**Série de consignes:**
[1] D'après l'extrait sur le climat, qui est à l'origine du projet Place to B ?
[2] Reproduisez à l'identique, s'il vous plaît, le passage de l'extrait sur le climat qui commence par « #1 Du climat, tu » et se poursuit jusqu'à « l’équipe de WeDoData. ».

**Extrait:**
▬▬▬▬▬▬

#1 Du climat, tu ne parleras pas
Pourquoi ? Parce que le ʺclimatʺ ça fait peur. Comme le dit Anne-Sophie Novel, à l’origine du projet Place to B : « le mot même de ʺclimatʺ apparaît comme un terme compliqué qui fait référence aux maths, aux sciences, un ʺtruc qui fait peurʺ. » Le climat, c’est un sujet complexe, même pour les scientifiques. D’ailleurs, ils ont même du mal à se mettre d’accord entre eux…
Si vous voulez instruire vos lecteurs, proposez-leur plutôt une approche interactive et ludique basée sur des faits scientifiques comme The global carbon project imaginé par Karen Bastien, François Prosper et l’équipe de WeDoData.

▬▬▬▬▬▬

**Contenu des données:**
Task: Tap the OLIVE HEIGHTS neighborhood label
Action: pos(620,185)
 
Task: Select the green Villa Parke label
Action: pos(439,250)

▬▬▬▬▬▬

**Réponses aux consignes:**
[1] Anne-Sophie Novel.

[2]
#1 Du climat, tu ne parleras pas
Pourquoi ? Parce que le ʺclimatʺ ça fait peur. Comme le dit Anne-Sophie Novel, à l’origine du projet Place to B : « le mot même de ʺclimatʺ apparaît comme un terme compliqué qui fait référence aux maths, aux sciences, un ʺtruc qui fait peurʺ. » Le climat, c’est un sujet complexe, même pour les scientifiques. D’ailleurs, ils ont même du mal à se mettre d’accord entre eux…
Si vous voulez instruire vos lecteurs, proposez-leur plutôt une approche interactive et ludique basée sur des faits scientifiques comme The global carbon project imaginé par Karen Bastien, François Prosper et l’équipe de WeDoData.